Nel Paese in cui si considera la governabilità un totem a discapito della sovranità («che appartiene al popolo) e della democrazia e nel giubilo collettivo anti-Porcellum, ci si dimentica qualche caratteristica particolare del suddetto sistema elettorale che – è bene ricordarlo – premia la stabilità a discapito dell’effettiva rappresentatività, generando maggioranze bulgare con una fetta minoritaria di voti su scala nazionale (il sistema elettorale francese è basato sui collegi e i seggi sono suddivisi in basse alla vittoria del candidato X nel collegio Y).
Prendiamo proprio l’esempio della Francia (grafico realizzato da YouTrend):

Come si può notare, vi è un forte indice di disproporzionalità che, se da un lato penalizza i partiti esterni alla coalizione vincente (due su tutti: Front National e Front De Gauche), dall’altro favorisce (e di molto) il Partito Socialista e gli alleati.
Numeri alla mano, il Front National, con il 13%, ha ottenuto appena due seggi (lo 0,4%, con un tasso di disproporzionalità del 12,81%).
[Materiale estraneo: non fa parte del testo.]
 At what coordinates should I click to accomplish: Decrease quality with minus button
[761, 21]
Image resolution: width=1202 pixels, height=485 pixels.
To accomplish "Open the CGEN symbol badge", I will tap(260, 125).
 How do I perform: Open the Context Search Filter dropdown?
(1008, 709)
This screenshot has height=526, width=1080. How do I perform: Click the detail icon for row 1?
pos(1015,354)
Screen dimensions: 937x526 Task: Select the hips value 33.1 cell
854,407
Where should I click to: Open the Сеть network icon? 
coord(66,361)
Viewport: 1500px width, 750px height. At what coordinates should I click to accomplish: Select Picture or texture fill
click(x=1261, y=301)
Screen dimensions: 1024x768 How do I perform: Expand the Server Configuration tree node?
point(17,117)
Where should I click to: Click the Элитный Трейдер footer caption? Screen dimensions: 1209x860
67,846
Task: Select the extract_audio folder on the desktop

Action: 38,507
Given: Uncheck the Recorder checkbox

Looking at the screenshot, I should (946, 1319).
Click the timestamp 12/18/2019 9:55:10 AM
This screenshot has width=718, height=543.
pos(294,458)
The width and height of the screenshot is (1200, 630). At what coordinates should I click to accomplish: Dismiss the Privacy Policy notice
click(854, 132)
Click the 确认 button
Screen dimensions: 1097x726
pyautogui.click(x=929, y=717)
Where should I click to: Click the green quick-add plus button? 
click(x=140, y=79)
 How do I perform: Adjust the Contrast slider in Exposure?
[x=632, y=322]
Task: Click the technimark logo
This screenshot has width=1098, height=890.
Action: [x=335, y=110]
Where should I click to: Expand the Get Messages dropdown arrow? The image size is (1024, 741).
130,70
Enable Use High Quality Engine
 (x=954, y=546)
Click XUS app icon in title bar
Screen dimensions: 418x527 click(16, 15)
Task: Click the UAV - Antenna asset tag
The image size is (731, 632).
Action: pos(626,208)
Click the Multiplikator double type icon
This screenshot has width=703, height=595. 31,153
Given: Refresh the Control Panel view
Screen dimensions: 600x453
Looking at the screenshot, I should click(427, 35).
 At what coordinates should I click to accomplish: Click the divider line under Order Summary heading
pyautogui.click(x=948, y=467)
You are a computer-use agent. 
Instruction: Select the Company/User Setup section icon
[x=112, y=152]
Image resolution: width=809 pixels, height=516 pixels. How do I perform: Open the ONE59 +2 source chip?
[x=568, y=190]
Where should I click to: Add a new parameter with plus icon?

Il Front De Gauche(non alleato con il PS), con il 6,9%, ne ha guadagnati dieci (l’1,7%; indice di disproporzionalità: 3,92%). Il Parti Radicale de Gauche – in virtù dell’alleanza con i socialisti – ne ha ottenuti 12 con l’1,7%. Stesso discorso per la Divers Gauche che, con il 3,4%, si è ritrovata con 22 seggi.
Quello francese, quindi, è un sistema elettorale ricattatorio, che di fatto obbliga i partiti (in modo particolare quelli più piccoli) a coalizzarsi per non sparire e/o per avere un peso all’interno dell’Assemblea Nazionale. In Italia, ci sarebbe il rischio di ritrovarsi con un’Armata Brancaleone (in pratica con l’Unione) e con l’impossibilità di creare un’alternativa di sinistra al Pd o di destra a Berlusconi.
Ma non è finita qui: il sistema francese, il cui obiettivo è garantire un governo stabile e duraturo, può avere fortuna in tal senso in un Paese bipolare o bipartitico. Essendo emerso il fenomeno del M5S (che ha già dato prova, a Parma, di poter vincere i doppi turni), paradossalmente ci sarebbe persino la possibilità di non avere alcuna maggioranza, visto che il calcolo dei seggi avviene sulle vittorie dei candidati nei collegi e non sul numero dei voti ottenuto su scala nazionale.
Ma ci sarebbe una variabile ben peggiore dell’instabilità, che in pochi prendono in considerazione: nel 1993, in Francia, il centrodestra prese il 58% dei voti al secondo turno. Sapete quanti seggi ottenne grazie ai collegi? L’84%. Nemmeno la Legge Acerbo voluta da Mussolini arrivava a tanto.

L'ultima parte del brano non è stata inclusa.